Faciliter l’appropriation par le monde médical
Si chaque jour apporte de nouveaux défis aux équipes de chercheurs, ” que de défis restent à relever en biomécanique des fluides pour comprendre toute la complexité du corps humain et continuer à développer les technologies de diagnostic et les thérapies de demain ” souligne Anne-Virginie Salsac. Les médecins utilisent couramment des informations anatomiques, comme des images scanner, IRM ou provenant de l’imagerie ultrasonore, mais beaucoup plus rarement des informations d’ordre biomécanique. Il est donc important de rendre accessibles les nouveaux outils aux praticiens non spécialisés et d’informer la communauté médicale des progrès réalisés dans ce domaine.
La spécialiste de la mécanique vasculaire donne l’exemple du traitement de vaisseaux anormaux congénitaux reliant la circulation artérielle directement au circuit veineux qu’il est possible de boucher à l’aide d’une ” colle ” chirurgicale. ” La méconnaissance des mécanismes et des réactions chimiques entre la colle, le sang et les vaisseaux sanguins est un frein à la maîtrise de la technique en clinique et à la formation des jeunes radiologues interventionnels ” explique la chercheuse. Plus largement, Anne-Virginie Salsac souligne l’importance d’échanger entre les disciplines afin d’être capable d’appréhender des problématiques interdisciplinaires complexes. Mécanique des fluides et des solides, transferts de masses ou réactions biochimiques, les spécialités sont nombreuses et la réalité souvent mutiphysique.
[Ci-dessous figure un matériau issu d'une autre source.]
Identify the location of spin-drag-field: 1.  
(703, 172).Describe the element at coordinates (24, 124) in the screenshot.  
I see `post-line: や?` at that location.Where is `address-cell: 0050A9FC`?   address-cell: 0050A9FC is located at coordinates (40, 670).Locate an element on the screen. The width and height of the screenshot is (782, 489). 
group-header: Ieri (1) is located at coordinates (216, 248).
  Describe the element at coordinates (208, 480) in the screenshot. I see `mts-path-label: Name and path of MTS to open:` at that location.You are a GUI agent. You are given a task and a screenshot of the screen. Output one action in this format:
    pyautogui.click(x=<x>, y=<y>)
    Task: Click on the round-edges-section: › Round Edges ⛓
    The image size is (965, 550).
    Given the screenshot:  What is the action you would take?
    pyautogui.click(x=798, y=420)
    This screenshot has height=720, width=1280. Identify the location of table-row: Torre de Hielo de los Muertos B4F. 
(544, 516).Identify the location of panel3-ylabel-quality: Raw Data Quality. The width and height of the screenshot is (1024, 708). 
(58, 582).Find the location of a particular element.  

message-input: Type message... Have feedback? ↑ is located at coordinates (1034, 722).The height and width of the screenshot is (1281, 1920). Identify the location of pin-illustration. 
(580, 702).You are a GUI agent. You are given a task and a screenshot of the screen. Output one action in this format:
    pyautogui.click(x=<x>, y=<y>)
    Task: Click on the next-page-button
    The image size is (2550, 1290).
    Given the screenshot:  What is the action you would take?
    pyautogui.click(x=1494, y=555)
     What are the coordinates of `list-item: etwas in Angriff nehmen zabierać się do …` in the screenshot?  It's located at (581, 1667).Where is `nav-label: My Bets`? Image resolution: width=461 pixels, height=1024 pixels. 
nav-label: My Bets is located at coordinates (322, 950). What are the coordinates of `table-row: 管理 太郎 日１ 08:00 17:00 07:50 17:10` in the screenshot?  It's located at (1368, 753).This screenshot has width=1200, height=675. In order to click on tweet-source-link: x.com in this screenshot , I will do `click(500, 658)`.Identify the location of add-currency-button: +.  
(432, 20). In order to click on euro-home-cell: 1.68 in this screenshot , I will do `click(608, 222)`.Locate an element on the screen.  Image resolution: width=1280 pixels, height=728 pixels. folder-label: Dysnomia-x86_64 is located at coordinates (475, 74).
Dans un tel contexte scientifique, ” il est indispensable de dépasser les champs disciplinaires et de coupler les approches expérimentales et numériques ” souligne la chercheuse qui insiste pour que les outils de simulation numérique soient aussi accessibles aux praticiens. Femme en or ou scientifique à la pointe des enjeux et des méthodes de la recherche actuelle ? Anne-Virginie Salsac est sans doute un peu les deux. Sans doute est-ce pour cette raison que le CNRS n’a pas manqué de lui décerner une médaille de bronze en 2015, reconnaissant ainsi la grande valeur scientifique de ses travaux.